# Server-IP in Applet ermitteln



## ukbimbie (14. Dez 2009)

Hi zusammen,

in meiner Tomcat-Server-Anwendung läuft als Frontend eine statische HTML-Seite mit einem Java-Applet. Dieses Applet greift via HTTPS auf die eigentliche Tomcat-Anwendung zu.
Derzeit ist die IP-Adresse des Servers statisch eingegeben. Da sich die IP aber ändern kann und der Wartungsaufwand so gering wie möglich gehalten werden soll, müsste sich das Applet automatisch die IP-Adresse des Servers holen.

Gibt es eine Möglichkeit, dass das Applet die Adresse (d.h. Hostname oder IP) der HTML-Seite zu erhalten, auf dem es ausgeführt wird?

Gruß
Christopher


----------



## JasDA (15. Dez 2009)

Nimm keine statische HTML-Seite in die du das Applet einbettest sondern eine JSP oder was auch immer. Dann kannst du schon beim Aufruf des Applets die IP als Parameter mit an das Applet übergeben.
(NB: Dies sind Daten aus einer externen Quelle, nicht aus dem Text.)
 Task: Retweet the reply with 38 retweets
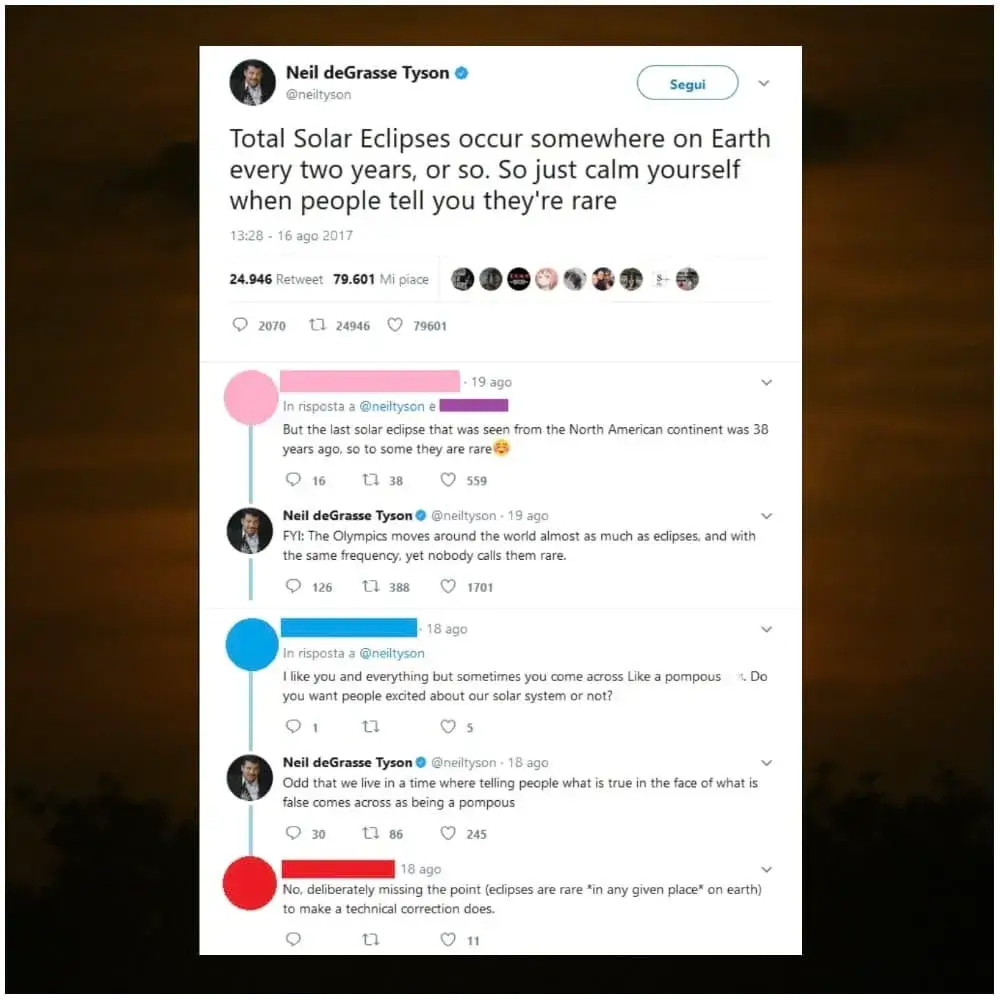371,479
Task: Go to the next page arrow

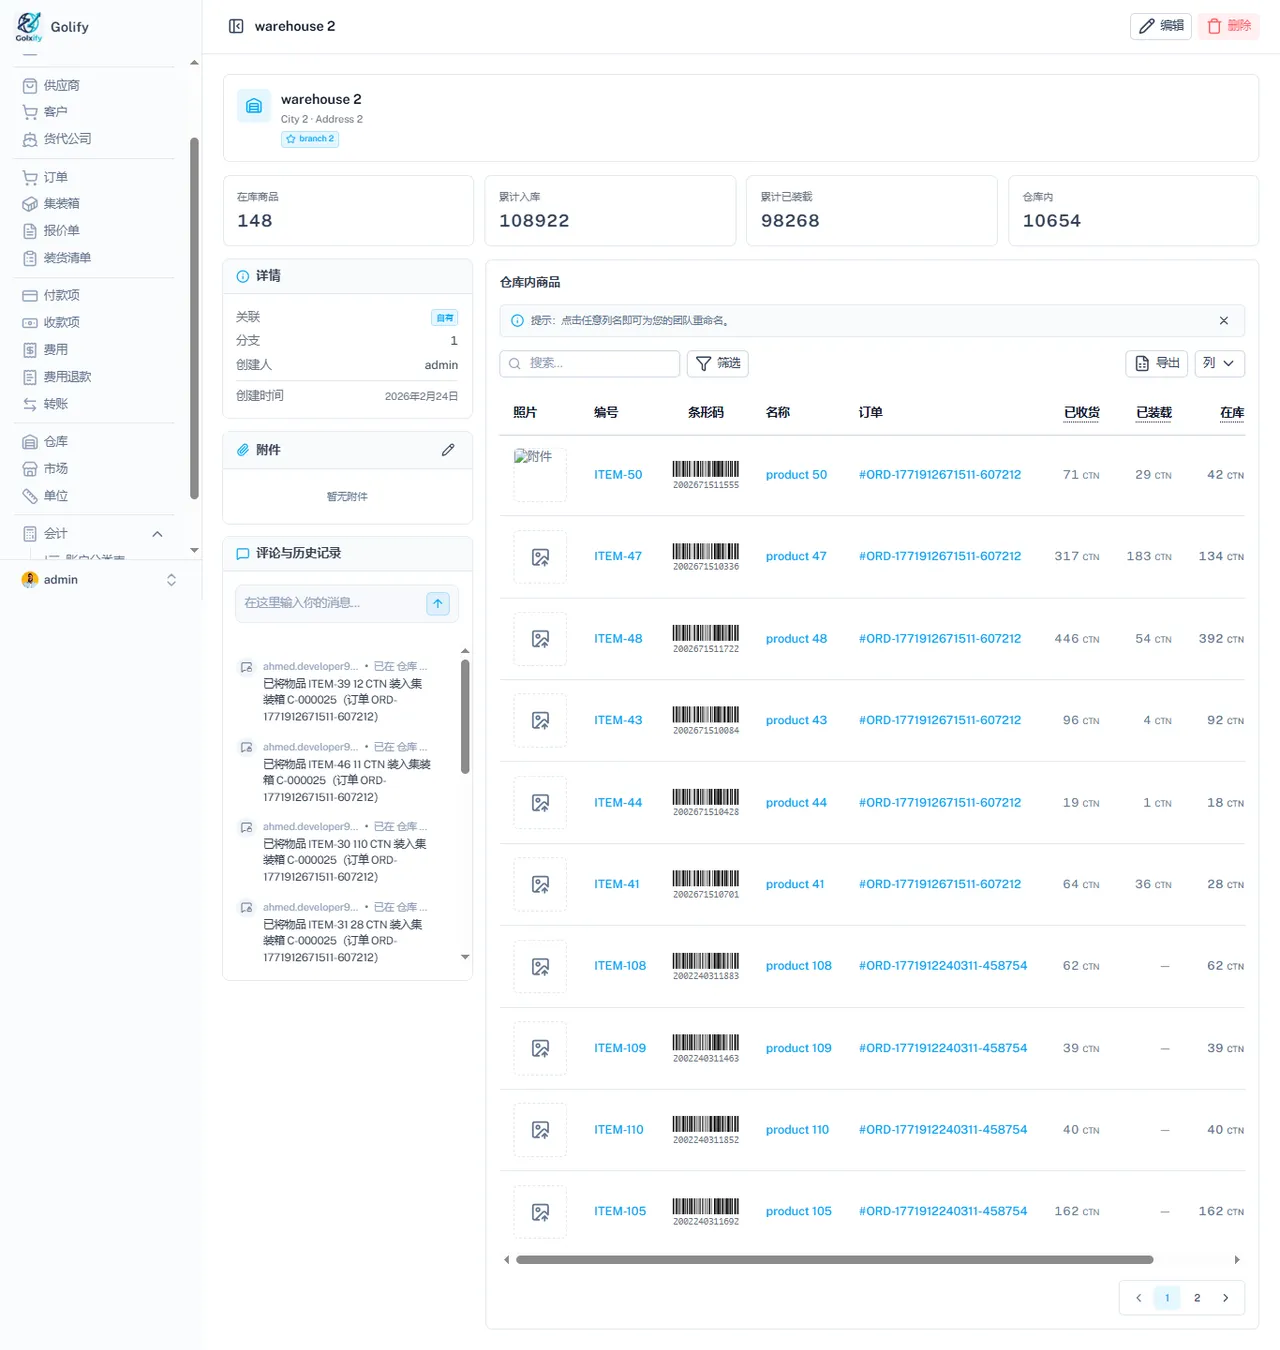Action: pyautogui.click(x=1225, y=1298)
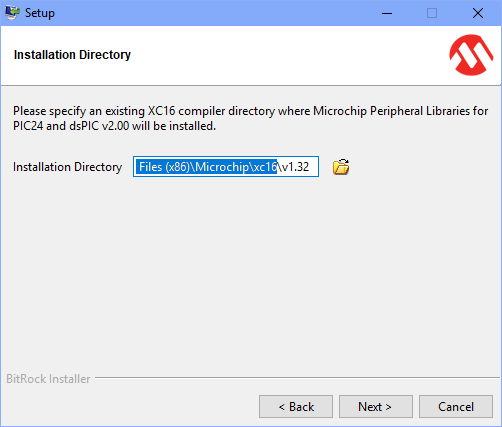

Dort kannst du den Parameter dann einfach mit getParameter() auslesen.


----------



## Empire Phoenix (15. Dez 2009)

Wie wäre es mit einer dns(bzw dyndns bei änderner ip) alternativ?


----------



## tuxedo (15. Dez 2009)

Wie wär's damit? 

--> jGuru: How can I get the real local host IP address in an applet?


----------



## ukbimbie (16. Dez 2009)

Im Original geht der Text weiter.